The two men started their journey from Šid (SRB) where they hid under a train in order to enter one of its containers during the night. For two whole days they remained in the containers, being taken all the way to Slovenia. In Slovenia, they left the containers and started doing the rest of the travel by foot.
The men walked for around six hours in the forest until the data on their phones ended and, without being able to consult maps any more, they got lost. After a while wandering around they arrived to Vremski Britof. In the village they inquired about their location to several people. The respondent inferred that these individuals later called the police to catch them. Two young Slovenian policemen in blue uniforms arrived around 3:00 pm.
‘They came and I spoke asylum, but they no asylum, and they started searching my bag and putting water on my friend and beating him in the face.’
The officers took the men’s phones and powerbanks and drove them to a police station. They stayed in the station for around two hours. Their names were registered and their pictures were taken. In this location, the men asked once more for asylum but their request was again ignored.

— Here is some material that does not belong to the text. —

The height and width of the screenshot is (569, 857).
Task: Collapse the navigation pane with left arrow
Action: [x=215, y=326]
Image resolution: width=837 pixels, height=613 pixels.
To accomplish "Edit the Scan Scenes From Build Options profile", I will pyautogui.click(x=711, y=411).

They were driven for around five hours to another station. The location of the place was completely unknown to the men because they were put in the dark back part of the vehicle. In this second station, the man were told to sign a paper.

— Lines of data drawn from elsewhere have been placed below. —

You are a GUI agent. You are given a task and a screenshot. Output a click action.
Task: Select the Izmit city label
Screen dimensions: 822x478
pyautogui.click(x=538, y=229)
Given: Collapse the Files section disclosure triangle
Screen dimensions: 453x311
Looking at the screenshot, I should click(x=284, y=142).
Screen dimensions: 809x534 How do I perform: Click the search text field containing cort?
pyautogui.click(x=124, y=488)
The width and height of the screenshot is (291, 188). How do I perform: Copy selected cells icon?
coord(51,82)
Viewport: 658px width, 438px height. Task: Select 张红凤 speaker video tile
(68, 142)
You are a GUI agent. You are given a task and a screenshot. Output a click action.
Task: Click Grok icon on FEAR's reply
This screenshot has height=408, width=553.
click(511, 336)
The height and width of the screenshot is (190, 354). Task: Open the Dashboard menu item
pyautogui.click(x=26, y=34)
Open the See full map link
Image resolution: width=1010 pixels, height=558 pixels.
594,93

‘They asked us if we know asylum, then we should write our name sign there. They say that they were asylum papers, but I don’t think they were’
The men were kept there for around eight hours, being put in a dark room without any access to water or food.

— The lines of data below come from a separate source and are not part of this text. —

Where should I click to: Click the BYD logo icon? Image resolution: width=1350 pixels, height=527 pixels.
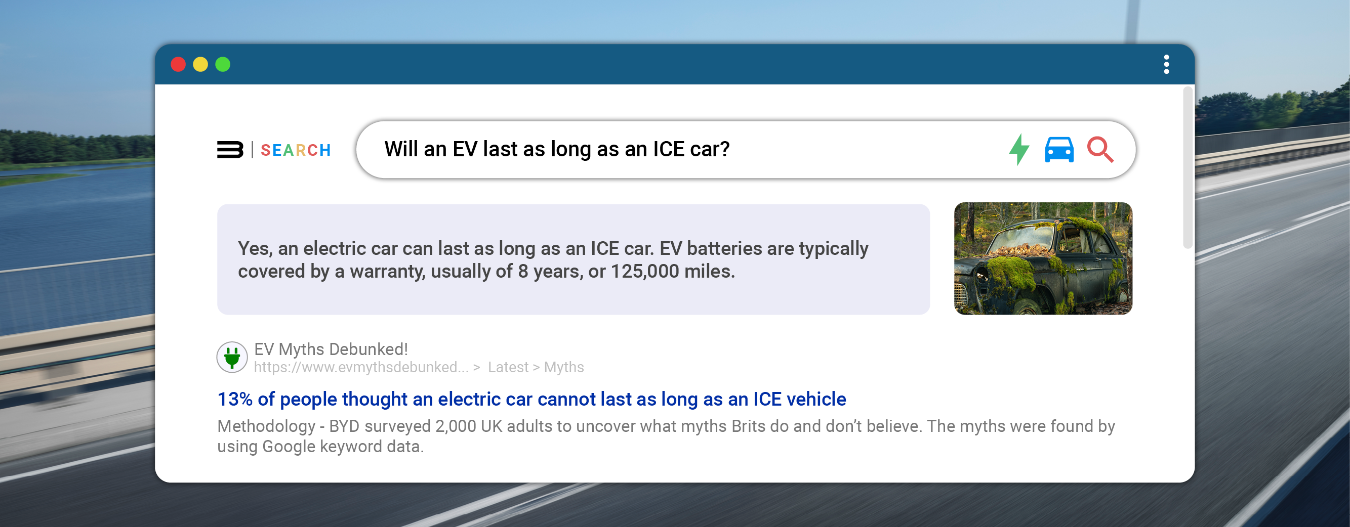[x=230, y=150]
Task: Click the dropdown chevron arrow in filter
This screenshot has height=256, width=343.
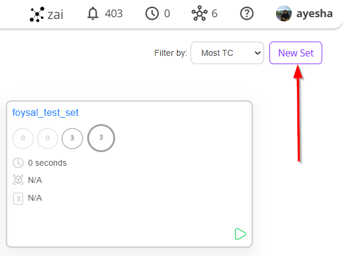Action: 258,53
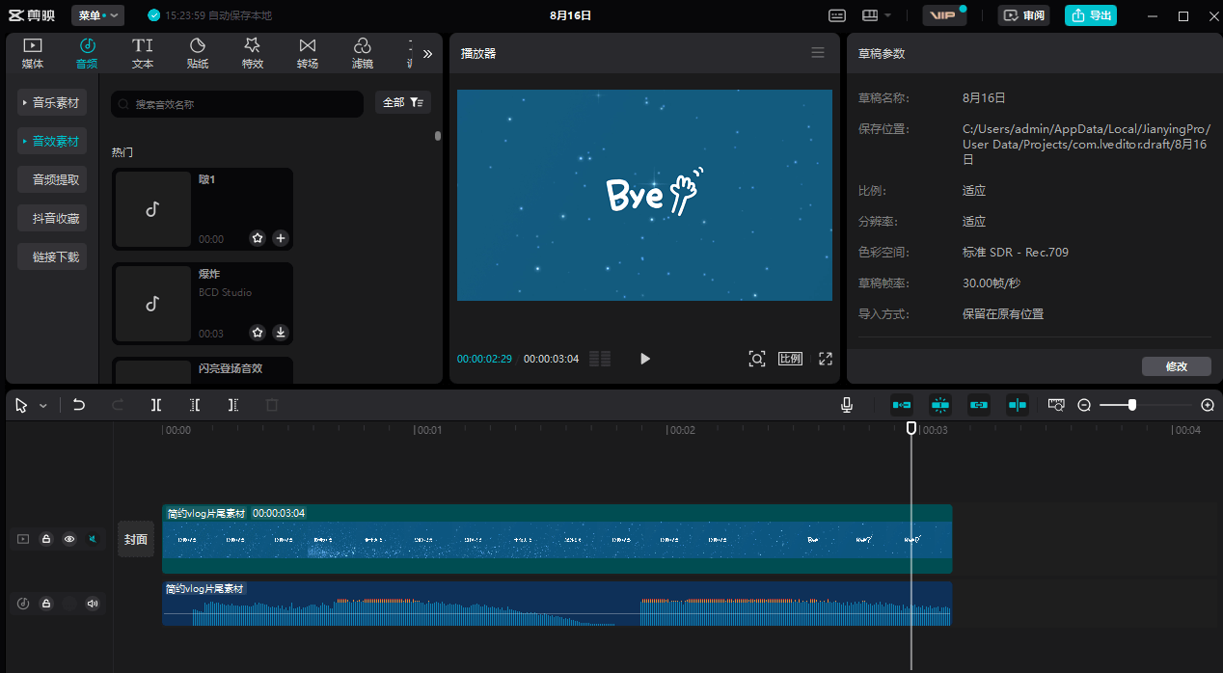1223x673 pixels.
Task: Switch to the 音效素材 sound effects tab
Action: tap(52, 141)
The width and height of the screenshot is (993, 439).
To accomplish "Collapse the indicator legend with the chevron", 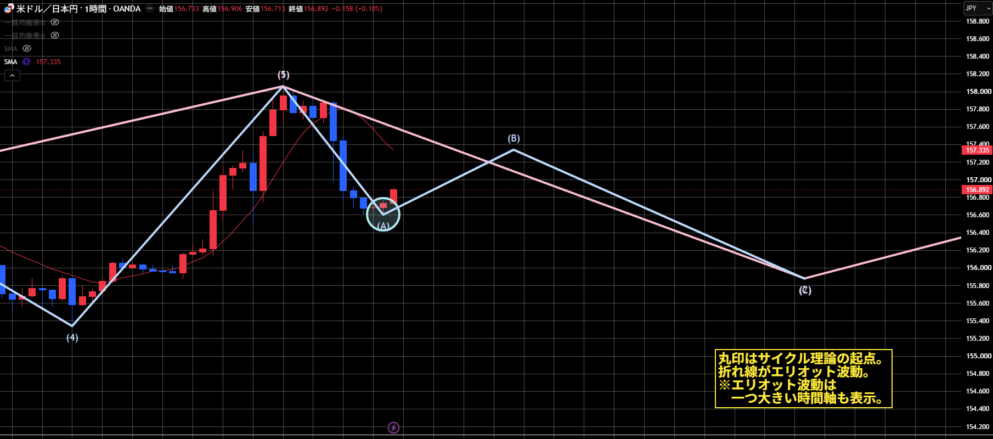I will point(12,75).
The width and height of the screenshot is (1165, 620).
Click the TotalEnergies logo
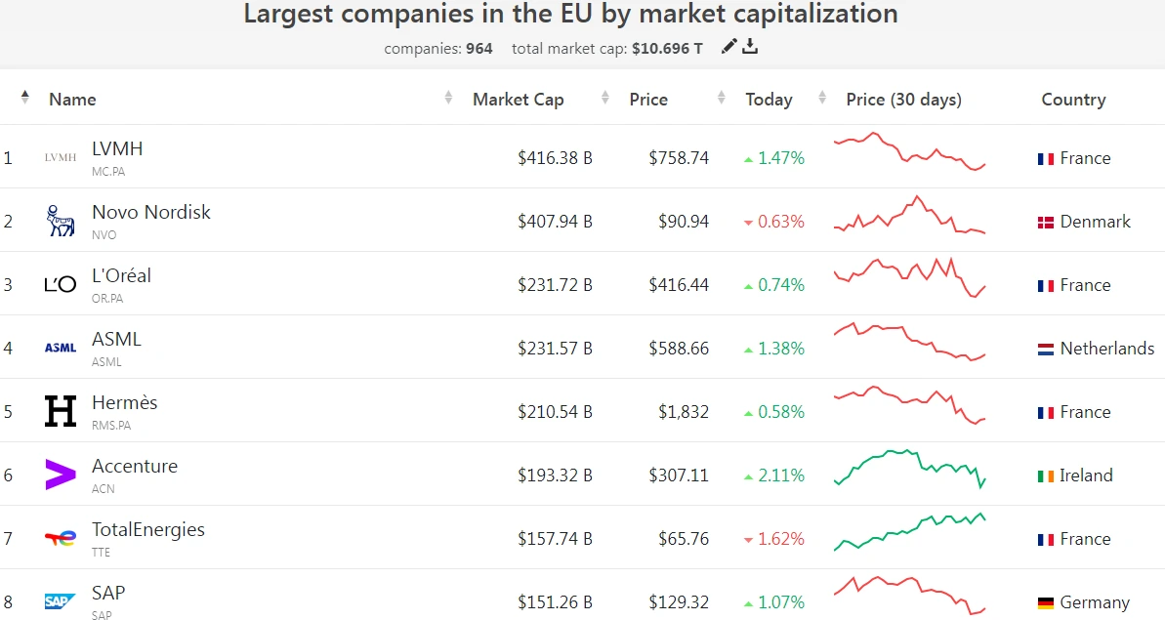pos(61,538)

In the morning, at around 8:30 am, the two men were put in a police car with two officers and driven for around 30 min to the Croatian border. At the border, they were told to get out of the vehicle. Two Croatian police officers with blue uniforms and a badge on their shoulder were waiting for them and requesting once more for their signature on a paper. The two group-members could not understand what was written on the papers, since it was in Croatian. The men were transferred to a Croatian police car and driven for less than an hour to a Croatian police station. Again the respondent had no notion of the location of the place, since it was dark inside the vehicle.
In this last station, the respondent described being forced to sign another document and then later beaten when asking for asylum. ‘They beat me in the face with their hands.’ remarked the respondent while showing the bruised and swollen left side of his face and saying he was embarrassed of it. They were kept in a room with three beds until nighttime, at which point the policemen took them to a van where there were already ten other men (the men referred to in two other reports from this month – 1, 2) and four police officers with blue uniforms.
In the last vehicle, two of the officers also hit the group (which was now 12 men,) after they asked about their location. The men were left, after a two hours journey, at the Bosnian-Croatian border at around 3:00 am of the 6th of May, near Velika Kladuša. They walked back to the city all together. A number of the men presented severe injuries.